One of the more famous (and perhaps notorious?) boarding schools within England was the school at Dartington Hall. Progressive, eccentric and deeply unique, Eva Ibbotson attended the school and memorialised it in her wonderful The Dragonfly Pool. Ibbotson was a glorious writer in a thousand other ways (Journey to the River Sea, for example, is transcendent) but The Dragonfly Pool has my heart. It might be because I went to university on the same estate as the school itself, but I think it’s because it’s told so well. Ibbotson was somebody who could give pure, wonderful story, and we were lucky to have her.

(A brief sidebar: another remarkable book inspired by the school at Dartington Hall was Daniel and Esther by Patrick Raymond. Wistful, aching, strange, and kind of outstanding, it’s worth a look).

Robin Stevens

I had a kid come up to me a while back asking me about what she could read next. We chatted about what she liked, and when she said “Agatha Christie” and “Enid Blyton,” I knew I had the perfect author for her. That author is Robin Stevens, who writes the Wells and Wong mystery series.
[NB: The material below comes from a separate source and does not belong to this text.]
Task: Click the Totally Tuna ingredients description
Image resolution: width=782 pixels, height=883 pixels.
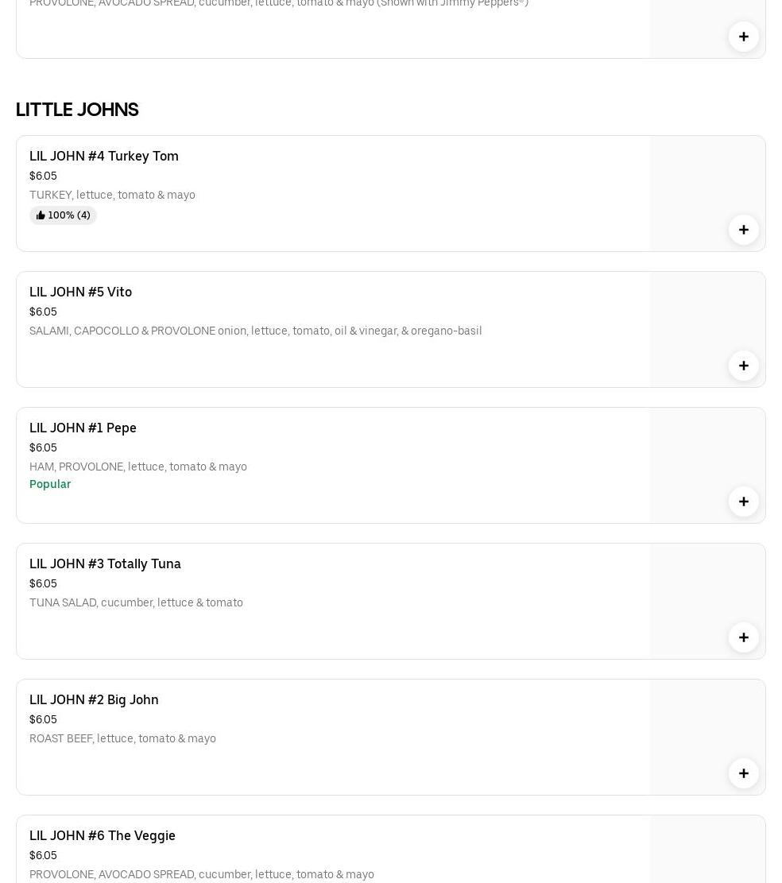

The first of her books was published in America as Murder is Bad Manners (the UK title is Murder is Most Unladylike) and honestly, these books are great. The Brazil of today, Stevens has this great gift of reinventing the genre to make it relevant once more. Education is something we all know or experience, and so these books have an almost universal reach. But then Stevens throws in crimes and murders and subplots so delicious you could almost eat them.

And a few Honorary mentions for…

Any article about the school story has to acknowledge the fact that J.K. Rowling brought it back to life in the 1990s. Harry Potter and the Philosopher’s Stone is an ode to the genre and rescued it from relative obsolescence.

Michelle Magorian is perhaps better known for Goodnight Mr Tom, but I’m more interested in Back Home—another story inspired by Dartington Hall, but this time dealing with the return home of an evacuee to a country she’s almost forgotten.

Recently republished, the Trebizon series by Anne Digby is a fun series set in a boarding school in Cornwall. Think of a much more modern version of Enid Blyton’s more famous Malory Towers books.